|Tenderflake® Perfect Pastry: (Makes 2 Pie Crusts)|
|1 3/4 cups||(425 mL) Flour|
|3/4 tsp||(3 mL) Salt|
|3/4 cup||(175 mL) Tenderflake® Lard|
|4-5 tbsp||(60-70 mL) Ice water|
|Dried beans or rice for blind baking|
|4 1/2 tbsp||(67 mL) Granulated sugar|
|1 1/2 tbsp||(22 mL) Cornstarch|
|1 1/2 tbsp||(22 mL) All-purpose flour|
|1 cup||(250 mL) Milk|
|1 tsp||(5 mL) Vanilla|
|3 cups||(750 mL) Raspberries|
|1/4 cup||(60 mL) Flaked almonds|
|Icing sugar, for dusting|
MIX together flour and salt in a large bowl. Cut in lard with a pastry cutter or gently with fingertips until mixture resembles coarse oatmeal. Gradually add enough water to make dough cling together. Gather into a ball and divide in half. Shape each ball into a flattened round on a lightly floured surface. Wrap in plastic wrap and refrigerate one for 30 minutes and freeze one for later use.

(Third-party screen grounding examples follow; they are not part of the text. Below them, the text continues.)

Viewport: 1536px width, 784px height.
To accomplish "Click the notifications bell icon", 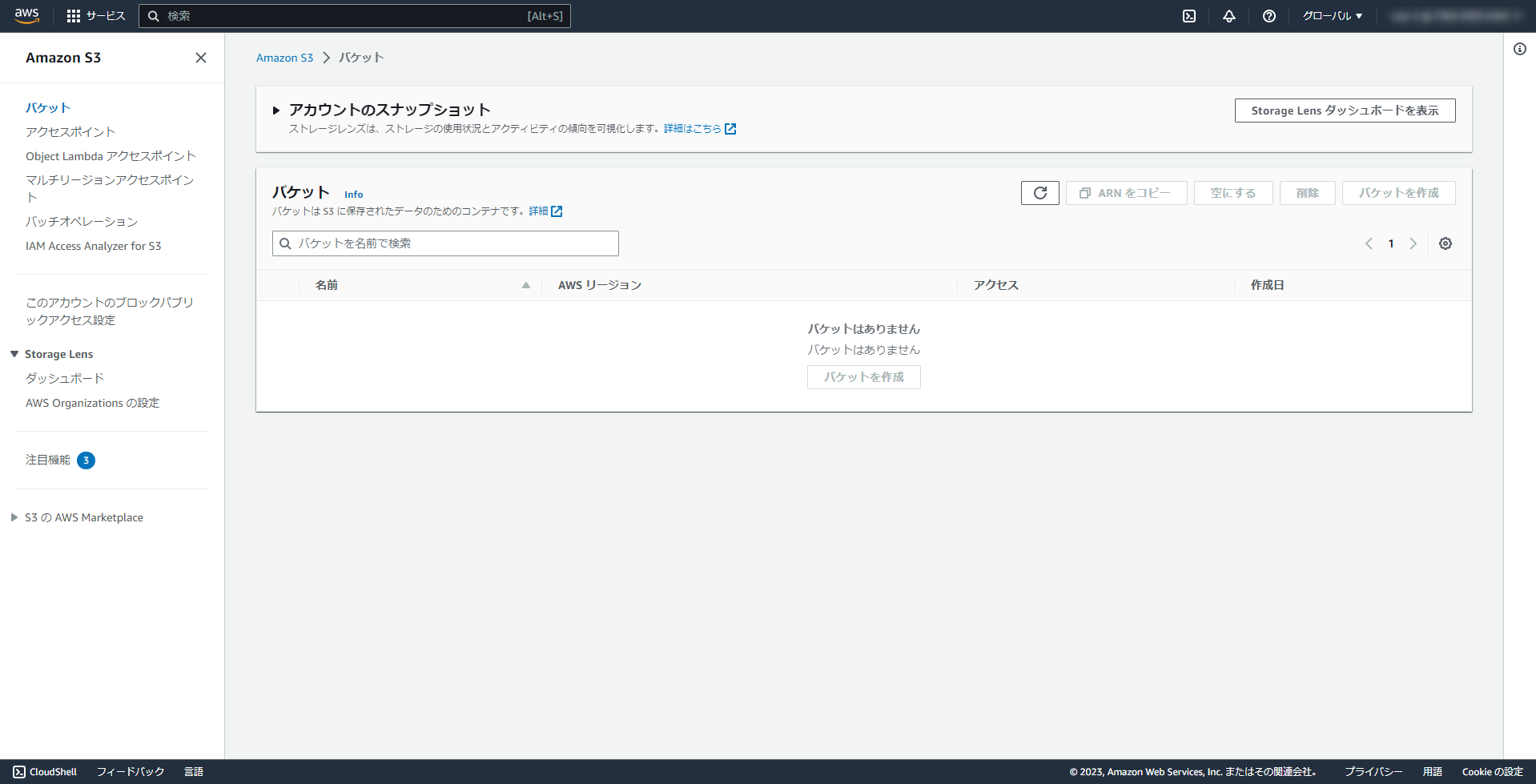I will tap(1228, 16).
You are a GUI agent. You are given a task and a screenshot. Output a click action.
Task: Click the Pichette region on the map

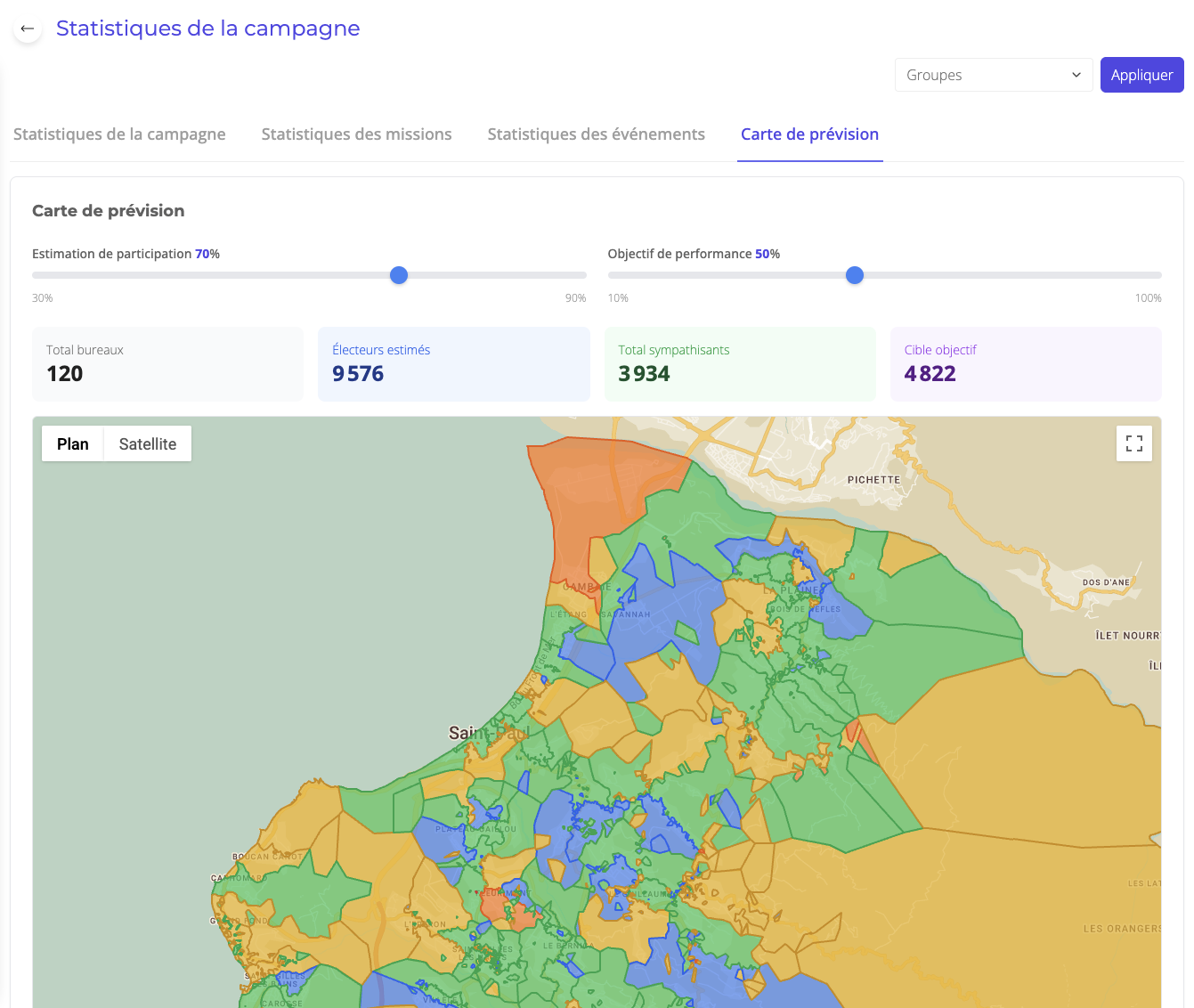point(873,479)
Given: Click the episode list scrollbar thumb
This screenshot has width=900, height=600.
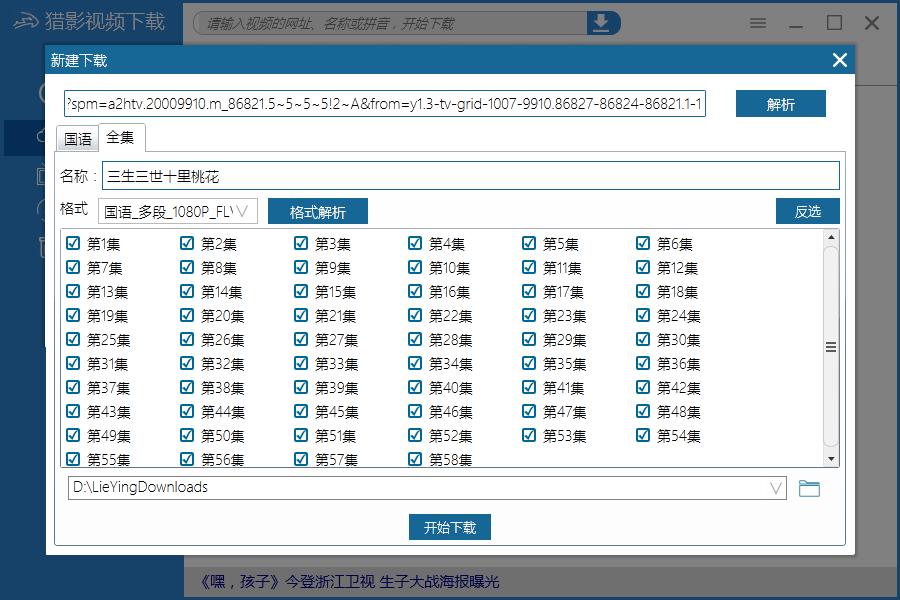Looking at the screenshot, I should point(832,347).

PREHEAT oven to 375°F (190°C).
ROLL out refrigerated pastry on a lightly floured surface until slightly larger than a 9” (23 cm) tart pan. Transfer into the tart pan and lightly press into sides of pan. Using a fork prick tart shell all over. Place a square of parchment paper, slightly larger than the tart, inside the shell. Fill with dried beans or rice. Place on a baking sheet and bake in preheated oven for 15-20 minutes or until lightly browned. Remove beans and parchment paper. Set tart shell aside to cool completely.
WHISK sugar, cornstarch, flour, and egg yolks in a bowl. In a saucepan, over medium heat, bring milk and vanilla to a simmer. While stirring, add half the milk to sugar/egg mixture; pour into the pan with the remaining milk. Cook over medium heat, stirring constantly, until mixture thickens and bubbles appear on the surface. Remove from heat and pour into a bowl; cover the surface with parchment or waxed paper. Cool to room temperature, then chill in refrigerator for at least one hour. Spoon into cooled crust.
ARRANGE raspberries on top. Dust with icing sugar and sprinkle with flaked almonds before serving.